Start THE DATA

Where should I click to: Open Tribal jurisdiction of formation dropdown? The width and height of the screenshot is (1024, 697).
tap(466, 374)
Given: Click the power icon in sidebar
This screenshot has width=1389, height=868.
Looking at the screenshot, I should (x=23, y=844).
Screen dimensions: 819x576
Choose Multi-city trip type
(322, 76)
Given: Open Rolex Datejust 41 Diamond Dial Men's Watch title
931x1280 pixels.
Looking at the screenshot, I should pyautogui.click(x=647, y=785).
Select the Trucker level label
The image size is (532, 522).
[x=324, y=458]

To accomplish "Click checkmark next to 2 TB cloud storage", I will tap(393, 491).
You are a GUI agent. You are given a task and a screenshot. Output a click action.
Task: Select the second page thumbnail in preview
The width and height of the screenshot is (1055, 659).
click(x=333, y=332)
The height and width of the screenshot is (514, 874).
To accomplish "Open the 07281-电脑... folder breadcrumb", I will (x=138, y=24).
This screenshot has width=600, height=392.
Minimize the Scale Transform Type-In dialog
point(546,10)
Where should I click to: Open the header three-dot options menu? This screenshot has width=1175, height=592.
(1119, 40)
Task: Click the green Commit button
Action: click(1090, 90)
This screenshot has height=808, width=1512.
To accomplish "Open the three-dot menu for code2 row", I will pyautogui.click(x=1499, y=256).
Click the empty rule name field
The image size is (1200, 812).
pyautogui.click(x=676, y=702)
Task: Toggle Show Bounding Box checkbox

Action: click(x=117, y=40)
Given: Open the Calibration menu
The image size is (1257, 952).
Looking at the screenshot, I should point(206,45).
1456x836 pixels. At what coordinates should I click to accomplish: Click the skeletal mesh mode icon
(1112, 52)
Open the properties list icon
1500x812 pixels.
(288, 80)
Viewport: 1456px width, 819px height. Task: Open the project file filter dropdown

End THE DATA

WRITTEN TASK:
Reproduce the listing above, substituting "drop-down" for every occurrence of "dropdown" and leaving everything else unchanged.

FINISHED TASK:
Where should I click to: Open Tribal jurisdiction of formation drop-down? The width and height of the screenshot is (1024, 697).
tap(466, 374)
Given: Click the power icon in sidebar
This screenshot has width=1389, height=868.
Looking at the screenshot, I should (x=23, y=844).
Screen dimensions: 819x576
Choose Multi-city trip type
(322, 76)
Given: Open Rolex Datejust 41 Diamond Dial Men's Watch title
931x1280 pixels.
Looking at the screenshot, I should pyautogui.click(x=647, y=785).
Select the Trucker level label
The image size is (532, 522).
[x=324, y=458]

To accomplish "Click checkmark next to 2 TB cloud storage", I will tap(393, 491).
You are a GUI agent. You are given a task and a screenshot. Output a click action.
Task: Select the second page thumbnail in preview
The width and height of the screenshot is (1055, 659).
click(x=333, y=332)
The height and width of the screenshot is (514, 874).
To accomplish "Open the 07281-电脑... folder breadcrumb", I will (x=138, y=24).
This screenshot has width=600, height=392.
Minimize the Scale Transform Type-In dialog
point(546,10)
Where should I click to: Open the header three-dot options menu? This screenshot has width=1175, height=592.
(1119, 40)
Task: Click the green Commit button
Action: click(1090, 90)
This screenshot has height=808, width=1512.
To accomplish "Open the three-dot menu for code2 row", I will pyautogui.click(x=1499, y=256).
Click the empty rule name field
The image size is (1200, 812).
pyautogui.click(x=676, y=702)
Task: Toggle Show Bounding Box checkbox

Action: click(x=117, y=40)
Given: Open the Calibration menu
The image size is (1257, 952).
Looking at the screenshot, I should point(206,45).
1456x836 pixels. At what coordinates should I click to accomplish: Click the skeletal mesh mode icon
(1112, 52)
Open the properties list icon
1500x812 pixels.
(288, 80)
Viewport: 1456px width, 819px height. Task: Open the project file filter drop-down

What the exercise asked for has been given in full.